Once connected, try each of the main tools:

voice_speak({ text: "Hello, world!" })

This uses the default voice (bm_george, a British male) at normal speed. The server returns a file path to the generated audio.

voice_speak({ text: "Breaking news from the studio.", voice: "announcer" })

The announcer preset uses am_eric at 1.1x speed for a bold broadcast style. Five presets are available: narrator, announcer, whisper, storyteller, assistant.

voice_dialogue({
script: "Alice: Welcome to the show!\nBob: Thanks for having me.",
cast: { "Alice": "bf_alice", "Bob": "bm_george" }
})

Each speaker gets their own voice. Omit the cast parameter and speakers are auto-assigned from the voice roster.

voice_status()

Returns available voices, active presets, backend health, and configuration details.

Every voice ID follows the pattern {accent}{gender}_{name}. The prefix determines the language automatically:

PrefixLanguage
af_ / am_English (American)
bf_ / bm_English (British)
jf_ / jm_Japanese
zf_ / zm_Mandarin Chinese
ef_ / em_Spanish
ff_French
hf_ / hm_Hindi
if_ / im_Italian
pf_ / pm_Brazilian Portuguese

Wrap text in curly-brace tags to change the voice and speed per segment:

{joy}Great news!{/joy} {calm}Let me explain.{/calm}

Available emotions: neutral, serious, friendly, professional, calm, joy, urgent, whisper. Each maps to a specific voice and speed. Untagged text defaults to neutral.

Add inline sound effects with square-bracket tags:

[ding] Build complete! [chime] All tests passed.

Six tags available: [ding], [chime], [whoosh], [tada], [pop], [click]. Enable with sfx: true in voice_speak.

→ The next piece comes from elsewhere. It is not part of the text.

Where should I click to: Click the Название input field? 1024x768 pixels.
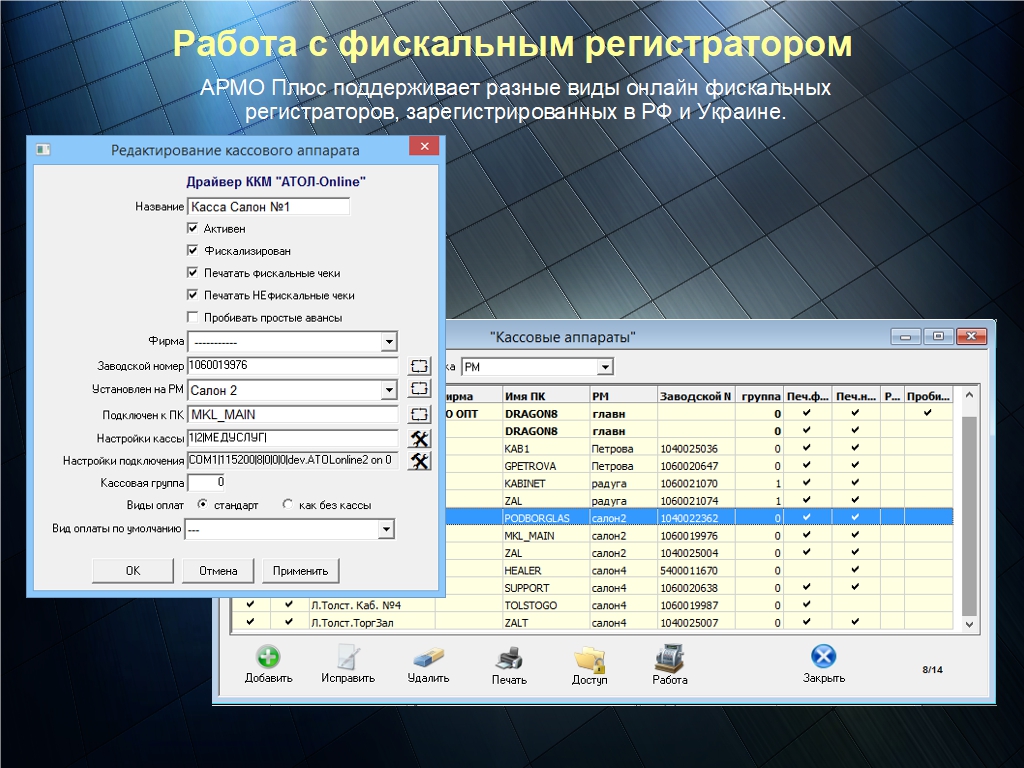(x=268, y=207)
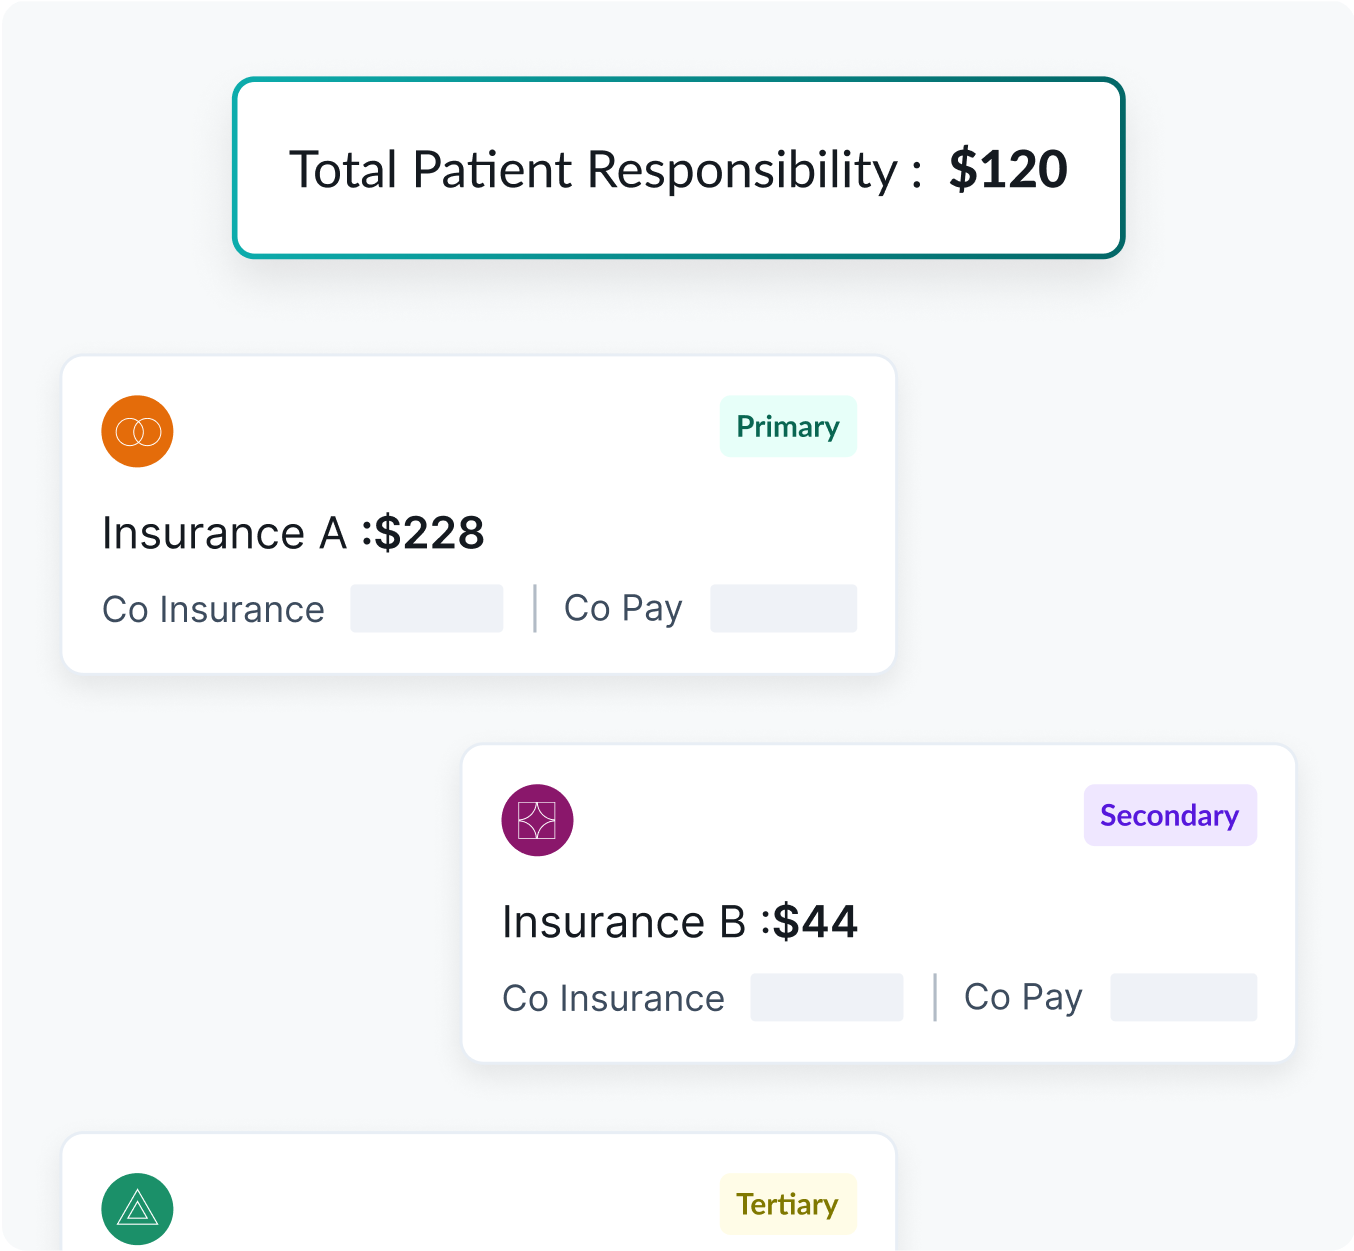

For finer timing and emphasis control:

<break time="500ms"/> <emphasis level="strong">important</emphasis>
<prosody rate="slow">Take your time.</prosody>
GoalHow
Read code aloudvoice_speak with narrator preset
Announce build resultsvoice_speak with announcer preset and SFX
Explain a conceptvoice_speak with storyteller preset
Quick notificationvoice_speak with short text
Conversational demovoice_dialogue with a cast mapping
Check engine healthvoice_status (no arguments)
Comedy deliveryvoice_speak with mood: "dry" (or roast, chaotic, cheeky, cynic, zoomer)

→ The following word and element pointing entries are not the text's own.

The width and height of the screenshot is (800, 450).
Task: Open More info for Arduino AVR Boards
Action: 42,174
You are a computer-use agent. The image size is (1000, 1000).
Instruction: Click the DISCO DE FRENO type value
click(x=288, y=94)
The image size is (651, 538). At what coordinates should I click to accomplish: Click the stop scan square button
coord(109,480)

The TTS backend is not available. If you are using the default mock backend, this should not happen. For HTTP or Python backends, check that the backend URL or Python environment is reachable.

You passed a voice ID that is not in the 48-voice approved roster. Use voice_status to see the full list of valid voice IDs.

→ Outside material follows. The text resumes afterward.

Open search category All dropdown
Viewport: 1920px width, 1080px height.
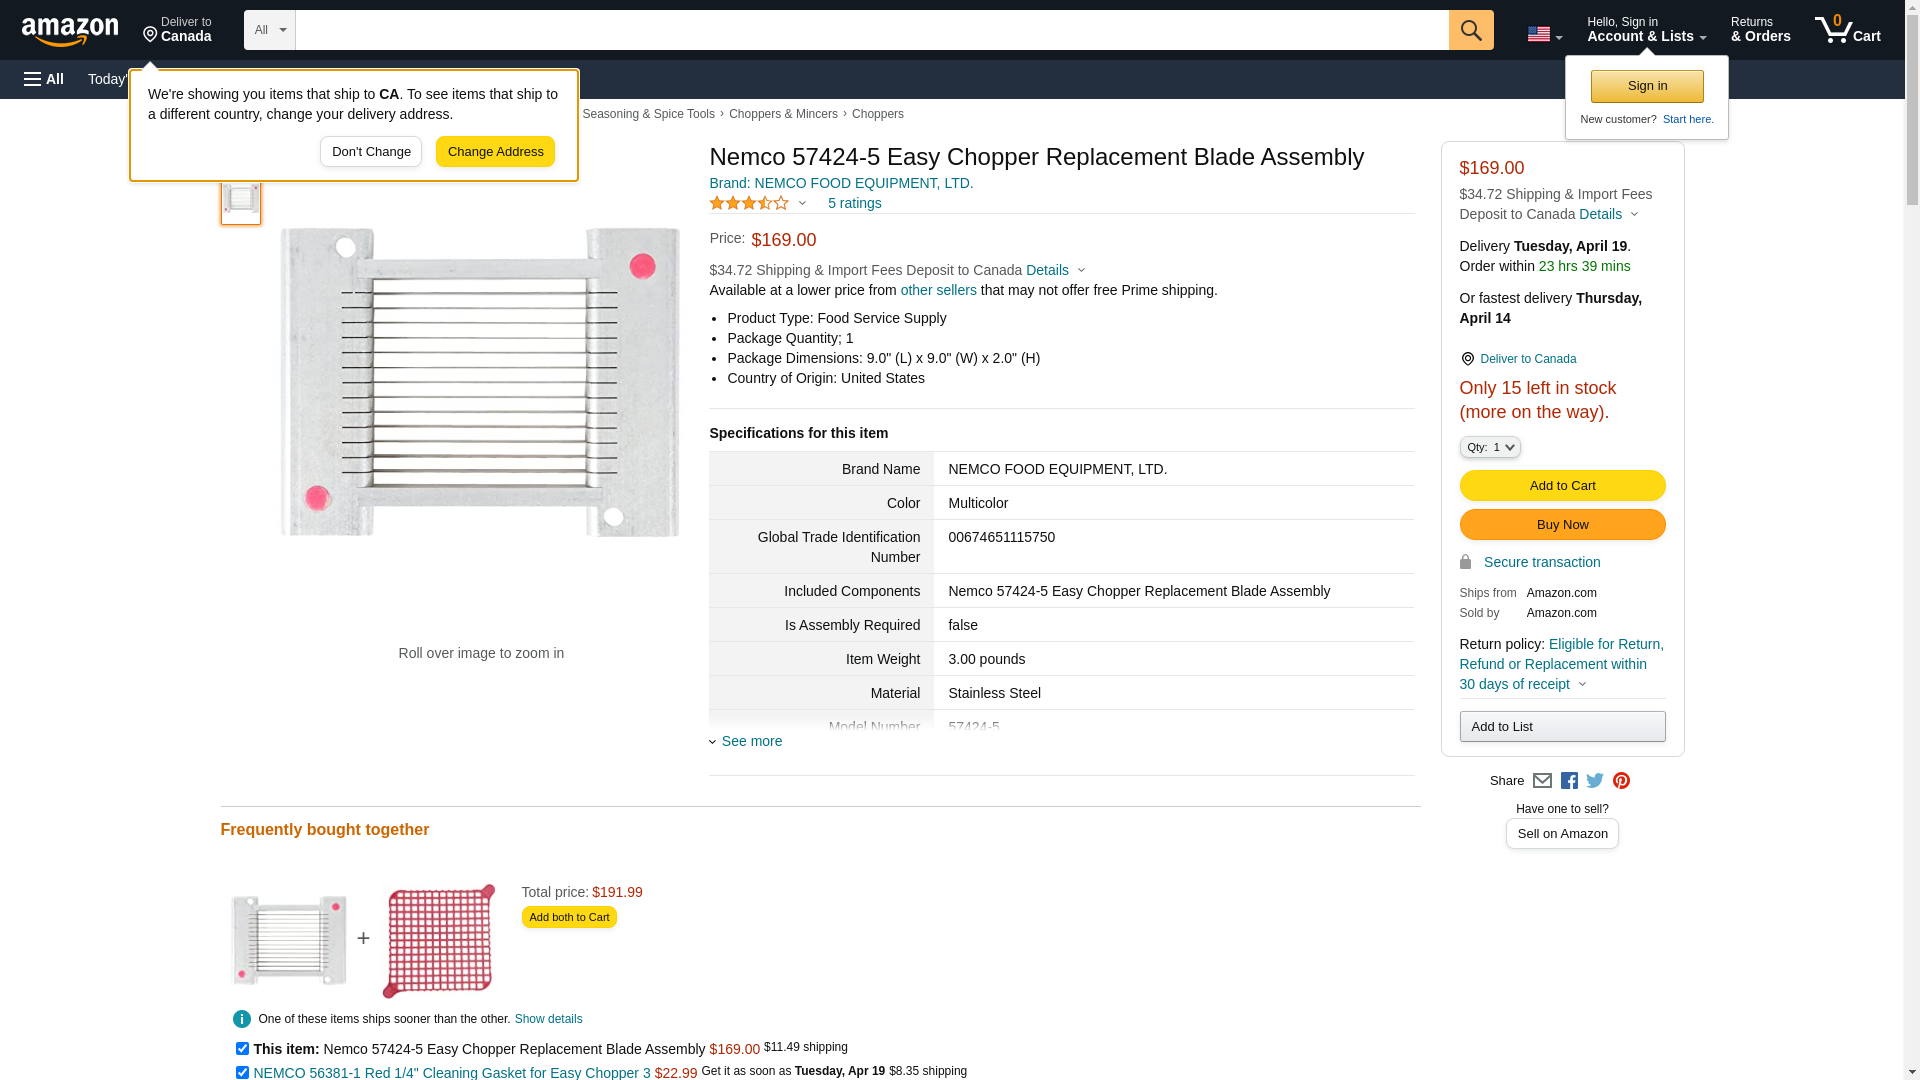[x=269, y=30]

The text limit is 12,000 characters per request. Split long content into multiple calls.

The server applies per-tool rate limiting. Wait a moment and retry. This is a safety guardrail to prevent runaway synthesis.

The concurrency semaphore is full. The default limit is 3 concurrent requests. Wait for an active request to finish, or increase the limit with --max-concurrent.

The voice_inner_monologue tool requires explicit opt-in. Start the server with --ambient or set VOICE_SOUNDBOARD_AMBIENT_ENABLED=1.

The server auto-cleans files older than 240 minutes by default. Adjust with --retention-minutes=<n> or set to 0 to keep files indefinitely.